While it’s true that some content will never be interesting (Hello, org. announcements), most of what you create can be appealing and compelling.
But first you’ve got to step away from old-fashioned techniques that weigh content down. Like corporate speak. And articles that read like a press release. And information that’s fascinating to initiative leaders but not relevant to employees.
How else can you make internal content really interesting? For inspiration, I turned to the ultimate content experts: marketers. In this Content Marketing Institute piece, Ann Gynn collects great advice on how to make content fascinating. Here are the 5 that are most relevant to employee communication:
- Improvise. If what you’re doing isn’t working, try something else. “It starts with an experimental mindset,” says Kathy Klotz-Guest, founder, Keeping It Human. “It’s time to do things differently so you co-create with (your audience).”
- Listen and customize. Says Matthew Rayback, creative director, Adobe, “The things that will break through are the things that are meaningful and valuable, both of which can vary wildly from context to context. Content (creators) need to listen more to their audiences and adapt their strategies based on what they hear.”
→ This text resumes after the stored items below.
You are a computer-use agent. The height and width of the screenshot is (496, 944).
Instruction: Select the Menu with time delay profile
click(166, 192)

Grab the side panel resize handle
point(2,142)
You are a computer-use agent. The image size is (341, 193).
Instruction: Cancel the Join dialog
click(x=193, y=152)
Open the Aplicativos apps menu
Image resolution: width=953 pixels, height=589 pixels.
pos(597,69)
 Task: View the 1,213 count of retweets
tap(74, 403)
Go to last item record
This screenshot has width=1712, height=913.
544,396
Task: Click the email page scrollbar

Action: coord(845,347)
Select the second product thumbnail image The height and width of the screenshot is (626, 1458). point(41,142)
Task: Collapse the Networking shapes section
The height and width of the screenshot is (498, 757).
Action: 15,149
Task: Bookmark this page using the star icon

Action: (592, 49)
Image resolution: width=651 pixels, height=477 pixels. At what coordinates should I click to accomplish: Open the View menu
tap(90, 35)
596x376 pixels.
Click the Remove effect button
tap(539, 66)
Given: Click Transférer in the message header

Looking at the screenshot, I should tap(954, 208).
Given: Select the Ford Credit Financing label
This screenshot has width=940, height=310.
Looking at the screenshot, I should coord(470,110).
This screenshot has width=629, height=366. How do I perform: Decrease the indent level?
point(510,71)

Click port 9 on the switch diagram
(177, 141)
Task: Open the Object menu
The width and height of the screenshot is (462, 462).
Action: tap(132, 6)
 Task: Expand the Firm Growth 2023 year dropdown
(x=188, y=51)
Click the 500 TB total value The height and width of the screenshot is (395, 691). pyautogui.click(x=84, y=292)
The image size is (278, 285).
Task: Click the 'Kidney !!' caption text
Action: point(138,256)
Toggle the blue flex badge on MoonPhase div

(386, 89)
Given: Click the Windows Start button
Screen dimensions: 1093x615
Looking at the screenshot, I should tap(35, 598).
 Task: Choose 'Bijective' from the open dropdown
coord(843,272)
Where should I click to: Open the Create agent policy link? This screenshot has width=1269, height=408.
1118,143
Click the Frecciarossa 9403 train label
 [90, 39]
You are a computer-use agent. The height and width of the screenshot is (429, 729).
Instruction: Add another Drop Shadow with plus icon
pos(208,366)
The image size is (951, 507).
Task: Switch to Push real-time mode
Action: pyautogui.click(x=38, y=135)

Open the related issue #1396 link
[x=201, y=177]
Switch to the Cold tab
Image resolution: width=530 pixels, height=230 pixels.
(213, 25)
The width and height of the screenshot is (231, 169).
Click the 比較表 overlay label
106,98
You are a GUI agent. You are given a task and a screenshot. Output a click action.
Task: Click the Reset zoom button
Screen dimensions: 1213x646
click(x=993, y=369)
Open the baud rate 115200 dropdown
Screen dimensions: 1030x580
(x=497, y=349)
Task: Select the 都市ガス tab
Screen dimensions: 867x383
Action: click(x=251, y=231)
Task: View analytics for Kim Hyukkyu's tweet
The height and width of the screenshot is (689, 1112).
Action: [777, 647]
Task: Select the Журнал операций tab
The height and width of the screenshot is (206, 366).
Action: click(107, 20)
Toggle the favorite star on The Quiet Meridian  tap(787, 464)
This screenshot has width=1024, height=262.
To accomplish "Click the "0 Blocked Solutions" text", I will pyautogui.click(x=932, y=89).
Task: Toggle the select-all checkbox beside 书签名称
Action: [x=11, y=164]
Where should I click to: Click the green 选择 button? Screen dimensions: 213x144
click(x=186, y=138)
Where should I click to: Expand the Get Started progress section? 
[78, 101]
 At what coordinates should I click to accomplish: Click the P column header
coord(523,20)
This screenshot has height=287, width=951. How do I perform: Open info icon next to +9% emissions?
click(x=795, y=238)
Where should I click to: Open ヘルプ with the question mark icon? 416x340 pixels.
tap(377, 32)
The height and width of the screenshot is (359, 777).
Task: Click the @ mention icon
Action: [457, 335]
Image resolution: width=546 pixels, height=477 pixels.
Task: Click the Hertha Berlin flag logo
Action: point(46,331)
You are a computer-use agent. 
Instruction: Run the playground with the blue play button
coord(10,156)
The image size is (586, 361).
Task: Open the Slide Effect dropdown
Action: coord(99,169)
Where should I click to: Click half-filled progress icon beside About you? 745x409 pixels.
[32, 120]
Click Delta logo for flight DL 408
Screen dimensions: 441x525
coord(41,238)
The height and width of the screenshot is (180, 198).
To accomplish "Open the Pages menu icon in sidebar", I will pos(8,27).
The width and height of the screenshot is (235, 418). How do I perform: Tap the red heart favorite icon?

- Have a purpose. “Be helpful. If you can’t be helpful, at least be entertaining. Ideally, your content should do both,” advises Ruth Carter, evil genius, Carter Law Firm.
- Get real. “Produce content that shows real people being real, solving real in less than perfect ways so others can relate,” suggests Bernie Borges, vice president, global content marketing, iQor.
- Be interactive. Writes Michaela Alexis, a LinkedIn trainer, “make everything more conversational. Ask questions, create polls, go live. People may be tired of passively consuming content, but they are craving human interaction now more than ever.”
And one more piece of advice from me: Break out of the box. Just because your organization has “always” created content in a certain way doesn’t mean that approach works anymore. Employees’ needs have changed—so your content strategy needs to change, too.